Secondly, with regard to former Commissioner Ching, why has he been singled out to be treated so badly in this affair? While it is not totally clear what it is he is accused of doing, nor whether indeed he did it (whatever it is), the charges against him seem to relate to some sort of “cronyism” in support of Police Chief Lum’s appointment. What is amazing to anyone who has at all observed how the political system works on this island — at least anyone who has lived elsewhere where things are done differently — is how cronyism seems to be a modus operandi of public life here. There are many euphemisms spun to soften the impact, but they do not change the facts on the ground.

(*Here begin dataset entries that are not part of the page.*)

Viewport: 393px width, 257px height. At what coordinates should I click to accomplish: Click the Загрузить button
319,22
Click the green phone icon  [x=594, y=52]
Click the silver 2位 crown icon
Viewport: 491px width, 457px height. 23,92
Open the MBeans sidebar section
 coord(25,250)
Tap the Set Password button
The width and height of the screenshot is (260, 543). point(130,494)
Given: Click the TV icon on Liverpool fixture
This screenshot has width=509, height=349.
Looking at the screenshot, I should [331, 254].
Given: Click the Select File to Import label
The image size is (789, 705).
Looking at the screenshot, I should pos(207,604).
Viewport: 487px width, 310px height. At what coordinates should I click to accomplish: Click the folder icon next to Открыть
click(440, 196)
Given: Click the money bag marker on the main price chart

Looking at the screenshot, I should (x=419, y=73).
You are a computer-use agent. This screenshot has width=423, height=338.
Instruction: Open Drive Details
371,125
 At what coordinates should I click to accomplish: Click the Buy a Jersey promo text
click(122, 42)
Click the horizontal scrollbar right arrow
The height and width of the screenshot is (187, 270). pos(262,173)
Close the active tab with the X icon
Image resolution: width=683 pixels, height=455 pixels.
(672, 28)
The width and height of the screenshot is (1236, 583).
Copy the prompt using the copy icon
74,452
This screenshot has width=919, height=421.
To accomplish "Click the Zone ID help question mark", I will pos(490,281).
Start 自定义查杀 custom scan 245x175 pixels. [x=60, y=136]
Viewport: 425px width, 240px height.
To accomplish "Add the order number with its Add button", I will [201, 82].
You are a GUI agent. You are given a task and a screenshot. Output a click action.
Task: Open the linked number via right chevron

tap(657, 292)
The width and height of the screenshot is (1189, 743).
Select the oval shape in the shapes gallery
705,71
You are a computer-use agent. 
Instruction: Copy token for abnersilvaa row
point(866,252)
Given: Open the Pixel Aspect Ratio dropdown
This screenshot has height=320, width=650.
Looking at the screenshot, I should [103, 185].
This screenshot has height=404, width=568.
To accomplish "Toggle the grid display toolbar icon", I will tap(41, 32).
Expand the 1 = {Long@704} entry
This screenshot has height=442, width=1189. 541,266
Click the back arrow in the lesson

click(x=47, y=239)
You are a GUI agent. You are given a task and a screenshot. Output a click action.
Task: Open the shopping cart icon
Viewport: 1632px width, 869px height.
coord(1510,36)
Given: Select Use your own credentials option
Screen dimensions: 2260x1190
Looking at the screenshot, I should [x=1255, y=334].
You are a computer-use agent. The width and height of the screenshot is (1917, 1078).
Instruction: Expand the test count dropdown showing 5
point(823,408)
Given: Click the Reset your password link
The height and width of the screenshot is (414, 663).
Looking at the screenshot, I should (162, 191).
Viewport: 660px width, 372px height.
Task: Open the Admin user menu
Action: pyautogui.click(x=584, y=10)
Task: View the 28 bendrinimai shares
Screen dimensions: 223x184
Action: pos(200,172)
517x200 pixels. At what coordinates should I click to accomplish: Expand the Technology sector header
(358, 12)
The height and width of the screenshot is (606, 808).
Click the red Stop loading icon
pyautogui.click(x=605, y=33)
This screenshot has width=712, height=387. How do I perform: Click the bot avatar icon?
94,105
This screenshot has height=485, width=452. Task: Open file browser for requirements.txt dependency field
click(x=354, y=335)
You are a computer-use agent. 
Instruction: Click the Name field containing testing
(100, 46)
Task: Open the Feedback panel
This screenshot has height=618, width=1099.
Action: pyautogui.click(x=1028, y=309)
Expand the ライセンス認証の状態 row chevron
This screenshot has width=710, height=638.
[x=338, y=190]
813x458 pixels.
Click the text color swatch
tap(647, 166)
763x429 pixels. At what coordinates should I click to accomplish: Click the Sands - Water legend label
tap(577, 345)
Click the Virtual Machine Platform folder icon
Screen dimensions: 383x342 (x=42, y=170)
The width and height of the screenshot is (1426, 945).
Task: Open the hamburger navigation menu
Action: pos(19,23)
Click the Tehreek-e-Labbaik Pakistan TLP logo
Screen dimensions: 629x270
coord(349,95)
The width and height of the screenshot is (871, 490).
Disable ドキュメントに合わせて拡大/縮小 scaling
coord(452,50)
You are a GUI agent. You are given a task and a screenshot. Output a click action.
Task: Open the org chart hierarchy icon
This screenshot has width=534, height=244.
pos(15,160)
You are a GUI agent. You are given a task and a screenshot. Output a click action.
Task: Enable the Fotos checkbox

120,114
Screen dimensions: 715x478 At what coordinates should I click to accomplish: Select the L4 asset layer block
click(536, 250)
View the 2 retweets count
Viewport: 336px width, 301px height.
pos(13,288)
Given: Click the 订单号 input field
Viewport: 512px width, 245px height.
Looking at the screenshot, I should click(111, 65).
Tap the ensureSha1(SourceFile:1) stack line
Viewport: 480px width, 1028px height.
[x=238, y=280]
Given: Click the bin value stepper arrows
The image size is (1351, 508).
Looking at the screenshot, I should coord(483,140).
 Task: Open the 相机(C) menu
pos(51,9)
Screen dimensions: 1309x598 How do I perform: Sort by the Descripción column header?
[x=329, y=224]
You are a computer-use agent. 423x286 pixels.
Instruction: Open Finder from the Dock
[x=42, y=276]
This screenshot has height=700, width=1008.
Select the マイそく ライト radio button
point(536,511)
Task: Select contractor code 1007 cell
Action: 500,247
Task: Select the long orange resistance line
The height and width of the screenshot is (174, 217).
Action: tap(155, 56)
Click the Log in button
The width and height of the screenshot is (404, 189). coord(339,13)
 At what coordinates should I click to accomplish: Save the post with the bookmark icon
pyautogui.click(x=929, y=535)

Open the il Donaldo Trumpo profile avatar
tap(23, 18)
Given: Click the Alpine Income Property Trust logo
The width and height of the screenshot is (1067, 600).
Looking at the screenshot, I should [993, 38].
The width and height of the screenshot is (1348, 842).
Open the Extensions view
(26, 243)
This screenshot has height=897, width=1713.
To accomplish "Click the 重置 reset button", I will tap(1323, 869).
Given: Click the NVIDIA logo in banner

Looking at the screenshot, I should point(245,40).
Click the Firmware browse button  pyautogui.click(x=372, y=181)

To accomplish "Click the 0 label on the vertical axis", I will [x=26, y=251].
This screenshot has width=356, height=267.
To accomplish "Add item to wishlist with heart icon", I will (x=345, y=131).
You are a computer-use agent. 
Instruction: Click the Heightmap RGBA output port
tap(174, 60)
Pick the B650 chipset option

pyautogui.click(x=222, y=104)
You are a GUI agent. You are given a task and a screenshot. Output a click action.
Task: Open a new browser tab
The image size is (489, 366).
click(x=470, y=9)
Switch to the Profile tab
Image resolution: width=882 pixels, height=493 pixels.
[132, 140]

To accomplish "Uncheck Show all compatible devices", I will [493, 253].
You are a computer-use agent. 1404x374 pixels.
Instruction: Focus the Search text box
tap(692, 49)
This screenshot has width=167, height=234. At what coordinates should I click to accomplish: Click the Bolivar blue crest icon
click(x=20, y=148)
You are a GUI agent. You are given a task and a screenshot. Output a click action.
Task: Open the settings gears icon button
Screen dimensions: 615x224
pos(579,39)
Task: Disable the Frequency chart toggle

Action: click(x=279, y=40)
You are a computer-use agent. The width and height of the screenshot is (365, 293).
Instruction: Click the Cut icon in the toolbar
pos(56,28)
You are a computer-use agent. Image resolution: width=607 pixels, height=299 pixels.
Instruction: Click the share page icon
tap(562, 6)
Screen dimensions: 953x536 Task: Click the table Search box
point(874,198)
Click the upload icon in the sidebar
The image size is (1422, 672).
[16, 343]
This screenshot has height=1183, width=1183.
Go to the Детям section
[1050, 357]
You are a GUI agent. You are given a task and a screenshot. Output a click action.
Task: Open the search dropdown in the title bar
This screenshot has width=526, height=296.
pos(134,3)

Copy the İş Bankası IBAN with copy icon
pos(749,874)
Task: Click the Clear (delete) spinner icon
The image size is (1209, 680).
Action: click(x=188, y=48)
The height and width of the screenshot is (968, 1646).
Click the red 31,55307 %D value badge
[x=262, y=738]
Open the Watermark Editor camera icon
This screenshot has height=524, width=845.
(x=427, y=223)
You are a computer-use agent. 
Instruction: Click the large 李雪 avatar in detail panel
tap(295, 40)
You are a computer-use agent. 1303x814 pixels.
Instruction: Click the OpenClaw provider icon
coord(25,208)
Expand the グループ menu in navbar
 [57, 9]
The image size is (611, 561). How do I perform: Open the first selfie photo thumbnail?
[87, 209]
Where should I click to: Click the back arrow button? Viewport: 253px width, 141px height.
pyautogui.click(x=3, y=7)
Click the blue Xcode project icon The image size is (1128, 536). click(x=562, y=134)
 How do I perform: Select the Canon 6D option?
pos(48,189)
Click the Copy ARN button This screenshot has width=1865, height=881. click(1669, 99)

Why is a time-honored practice so acceptable when carried out by some people, and so unacceptable when perceived to have been carried out by others?
- Gertrude Long
Charter secrecy should go
At one extreme is the press, armed with its First Amendment free-speech rights and an American foundation of an open judicial system and open government.
At the other extreme is an antiquated Kaua‘i County Charter provision that mandates closed quasi-judicial hearings and the withholding of information and reports.
When the two extremes clash, in America secrecy is going to lose most of the time, and it should. The press and electorate tend to have a healthy suspicion that secrecy and the withholding of information and reports implies something is being hidden, and it is.
Secrecy in government often gives the appearance that something improper is being hidden, even if it is not.
The Charter provision, mandating secrecy, has a 19th-century mentality. Maybe it’s time for the Charter and Kauai County government to join the 21st century.
- Jack Stephens
Waste to Energy — What a waste
We’re all so disgustingly prescriptive in our solutions these days. The proposed Waste to Energy Facility recently selected by KIUC is a glaring example of that. Currently we have a very real solid waste problem on this island. We spend too much money moving and piling up too much trash. So what’s the easiest thing to do? Burn it! It’s not going to save us any money, or reduce pollution, but we can avoid the embarrassing and otherwise inevitable declaration that Mount Wal-mart in Kekaha has become a significant landmark on updated USGS maps. This is a terrible idea, Kaua‘i. The much bigger threat from our waste is not its visual impact, but its actual toxicity. Once burned, we can’t responsibly just sweep this leftover ash under the rug. We’ll have a much less visible but much more toxic problem to deal with.
Let’s wake up and remember that we need to solve the PROBLEM. The WTE Facility is a diet pill, not an exercise regime. It’s time we start talking about reducing our waste. The idea of implementing a ‘Pay As You Throw’ system for the island, advocated by JoAnn Yukimura and others, is a great starting point. This system puts the burden where it belongs, in our own hands. It would encourage all of us to separate our own trash from recyclable items. In my household, this amounts to about 40% of what we throw out. Most of the rest of the trash we generate is paper. This paper waste could easily be funneled into the other proposed renewable energy facility on the boards, that being the biomass facility by Green Energy Hawaii. Let’s not build an entirely separate facility just so we don’t have to deal with our own trash. ‘Pay As You Throw’ represents the exercise portion of our trash diet regime. After that we only need to start doing what makes sense on any diet…eat less junk! Right, Wal-mart?